Marathon Training: How to Train and Run Your Best Marathon

How to Train and Run Your Best Marathon

by Jill Bruyere
www.runwithjill.com

If you are a runner with a goal to run your first marathon or run a PR marathon then you no doubt been exposed to your share of advice about the best marathon training schedule. If your years of training and researching about how to train for a marathon or how to improve your marathon PR have resulted in frustration, self-doubt, and confusion, then read on. The next few paragraphs may provide you with what you’ve been looking for.

The Best Training Program to Help Run Your Best Marathon

Training for a marathon does take a lot of time, commitment, and determination. A lot of marathon training programs out there involve at least six days per week of training. This type of program takes up a lot of time and makes it difficult to balance with your work life, family, social time, etc.

However, that many days per week or running is not necessary and only leads to burnout and injury. The good news…..Four quality runs per week over a fourteen to sixteen week period is an appropriate and efficient program that will get you successfully to the finish line.

Keep this in mind: Less is More.

Training and running more will not lead to better results.
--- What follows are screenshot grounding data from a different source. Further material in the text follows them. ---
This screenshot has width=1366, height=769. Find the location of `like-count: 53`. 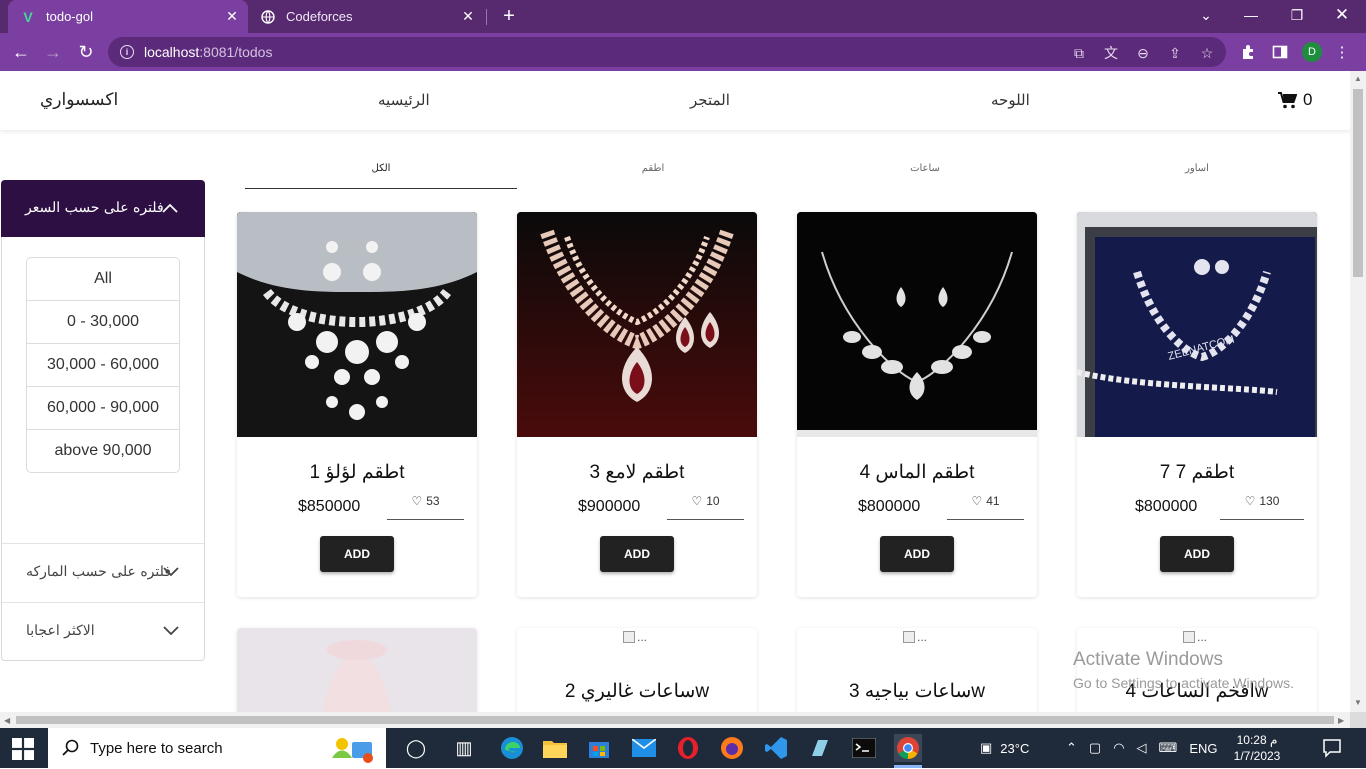

like-count: 53 is located at coordinates (433, 501).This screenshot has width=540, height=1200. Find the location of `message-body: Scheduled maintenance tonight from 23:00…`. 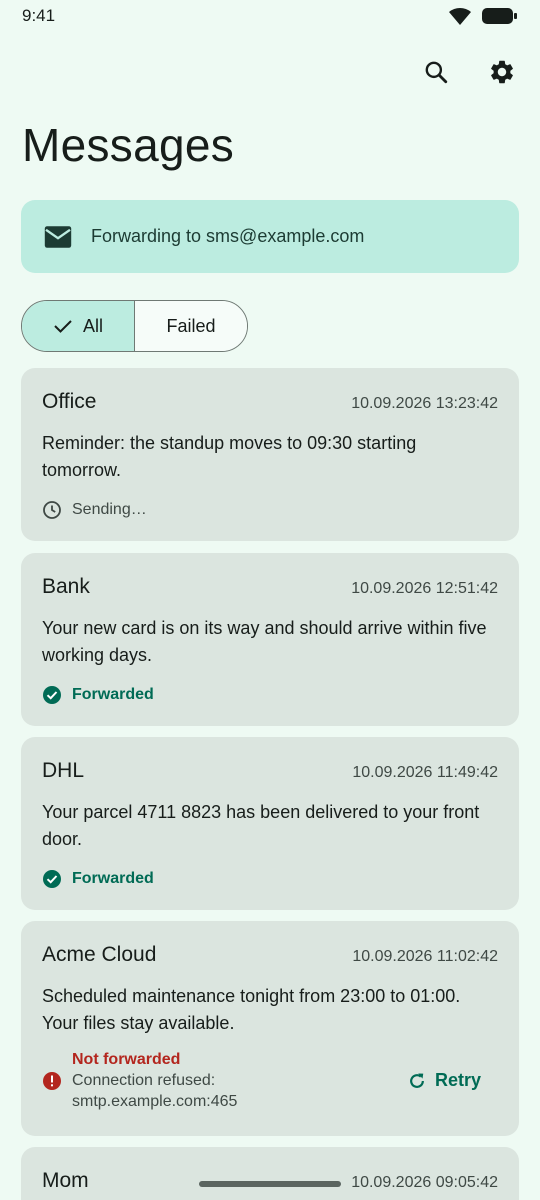

message-body: Scheduled maintenance tonight from 23:00… is located at coordinates (252, 1010).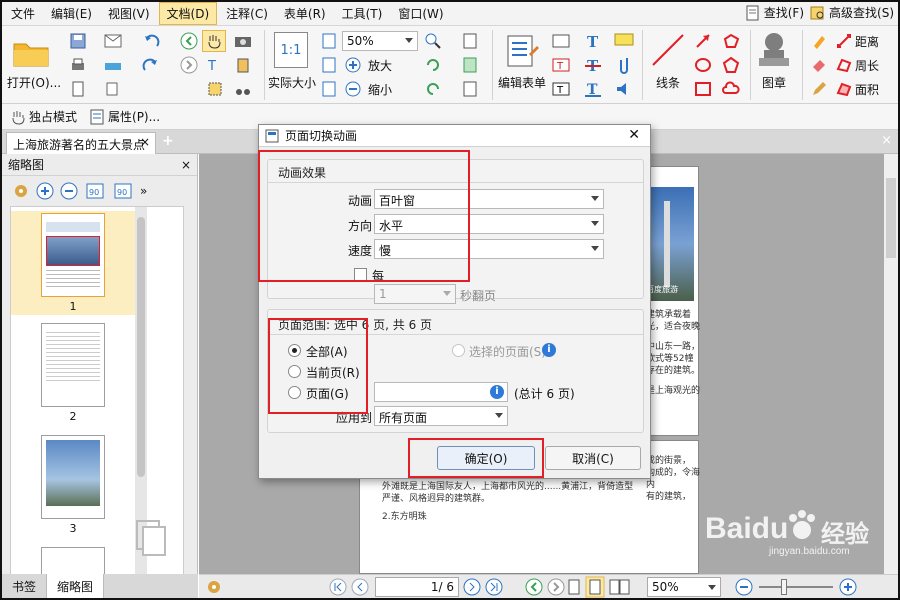  Describe the element at coordinates (624, 89) in the screenshot. I see `sound-icon` at that location.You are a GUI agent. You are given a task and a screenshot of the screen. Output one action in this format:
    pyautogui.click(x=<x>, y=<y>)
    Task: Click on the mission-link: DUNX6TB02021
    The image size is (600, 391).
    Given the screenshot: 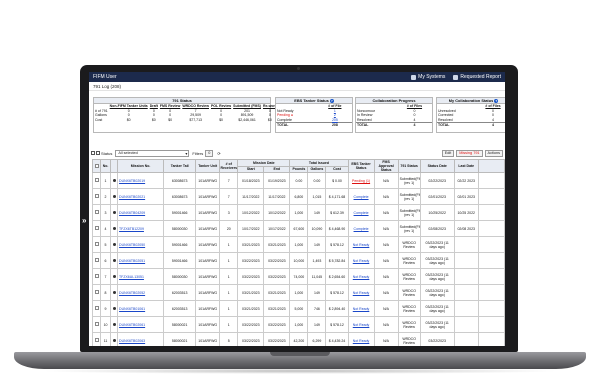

If anything, it will lead to a break down of the muscles and the mind. Simply stated, this is too much running and the exact reason why runners who run so many days/miles per week experience common injuries such as shin splints, IT Band syndrome, tendinitis, knee pain, etc. To get better and be better, rest days are just as important as running days.

What is the 4-Day Training Week?

A marathon training program that has produced the best results for runners includes four days per week of quality running. Each run has a different focus and varies with pace, distance, and effort level. A combination of these run workouts is an excellent balance of challenging the body to prepare for the 26.2 mile race. Furthermore, the built in rest days allow muscle recovery and injury prevention.

An example of the 4 day training week:

Mon: Rest

Tues: Speed workout (3-4×1-mile repeats)

Wed: Easy Run (5-10miles)

Thurs: Rest

Fri: Intervals or Hill workout

Sat: Rest

Sun: Long Run (10-20miles)

Your longest long run should be 20 miles and you will do a training build-up of this distance over the course of sixteen weeks. Three weeks before the marathon race will be a taper, during which you gradually reduce mileage.

Marathon training will be challenging, but should be fun and enjoyable. Following a plan that does not overdo it on the running should help make the experience a pleasant one. Remember, you can successfully train for and finish a marathon.

Believe in yourself and believe in the training program. Once you begin to believe, then you will realize your goal. Finishing a marathon is an accomplishment that less than 1% of people in the world can say they have achieved. You are about to be one of them!